The two contrasting stories are told by the Columbia Journalism Review’s Michael Meyer, who writes about the Post in the early months of the Jeff Bezos era, and Gustavo Arellano of OC Weekly, who’s been all over Aaron Kushner since his arrival as the Register’s principal owner in 2012.

First the Post, which has been the subject of considerable fascination since Amazon founder Bezos announced last August (just a few days after John Henry said he would buy The Boston Globe) that he would purchase the paper from the Graham family for $250 million.

Bezos’ vision, as best as Meyer could discern (Bezos, as is his wont, did not give him an interview), is to leave the journalists alone and work on ways to expand the Post’s digital audience across a variety of platforms. Meyer describes a meeting that Bezos held in Seattle with executive editor Marty Baron and other top managers:

Baron says he came away from the weekend in Seattle with a clear sense of what the Post’s mission would be in the coming year: It had to have “a more expansive national vision” in order to achieve the ultimate goal of substantially growing its digital audience. Baron brought this directive back to the newsroom, and the editors set about building a plan for 2014, a year managing editor Kevin Merida dubbed “the year of ambition.” At one point in the budgeting process, Bezos even admonished the leadership for not thinking big enough. “I think that we had been in the mode of sort of watching our pennies,” Baron told me. “We were just being more cautious at the beginning so he came back with an indication that we should be more ambitious.”

Among the more perplexing moves (to me at least) that the Post has made under Bezos has been to cut deals with more than 100 daily papers across the country so that paid subscribers to those papers would receive free digital access to the Post as well. Locally, the papers include the Portland Press Herald as well as Digital First Media’s papers, such as The Sun of Lowell, The Berkshire Eagle and the New Haven Register.

Journalistically, it’s a good deal for subscribers, since they get free access to a high-quality national news source. But no money changes hands. So how is it any better for the Post than simply offering a free advertiser-supported website, as it did until instituting a metered paywall last year? Meyer tells me by email that “the reason they are doing this is for customer data. A logged in, regular user is a lot more data rich than someone who just happens across your site from time to time.” He adds:

Data is the key difference between this program and just having a free website. And another key difference to my mind is psychological. The readers of partner newspapers feel like they’re being given something that would otherwise not be free. This adds value in terms of how they view their subscriptions to their home newspapers. And also adds value in terms of how they view the Post’s content. My guess is they will use the service more as a result.

And as Meyer writes in his story, “Anyone interested in seeing how consumer data might be used in the hands of Jeff Bezos can go to Amazon.com and watch the company’s algorithms try to predict their desires.”

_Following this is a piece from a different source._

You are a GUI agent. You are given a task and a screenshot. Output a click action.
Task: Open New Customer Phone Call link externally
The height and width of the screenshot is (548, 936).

aaron-kushner-orange-county-register-financial-crisis.9842609.87The story Gustavo Arellano tells about Aaron Kushner and the Orange County Register has become well-known in recent weeks, in large measure because of Arellano’s own coverage in the OC Weekly. Kushner has spent 2014 rapidly dismantling what he spent 2012 and 2013 building up.

As I wrote recently in The Huffington Post, it makes no sense to invest in growth unless you have enough money to wait and see how it plays out, which is clearly the case with Bezos at the Post and Henry at the Globe — and which now is clearly not the case with Kushner and the Register.

The Orange County meltdown was also the subject of an unusually nasty blog post earlier this month by Clay Shirky, who criticized Ryan Chittum of the CJR and Ken Doctor of Newsonomics and the Nieman Journalism Lab for overlooking the weaknesses in Kushner’s expansion. (Chittum and Doctor wrote detailed, thoughtful responses, and I’ve linked to both of them in the comments of a piece I wrote about the kerfuffle for WGBHNews.org.)

Arellano has gotten hold of some internal documents that make it clear that Kushner’s expansionary dreams were doomed from the start. He also paints a picture of a poisoned newsroom and offers lots of anonymous quotes to back it up.

“I wouldn’t say I got hoodwinked,” he quotes one former staff member as saying, “but it’s just another lesson of life: If it’s too good to be true, it is.”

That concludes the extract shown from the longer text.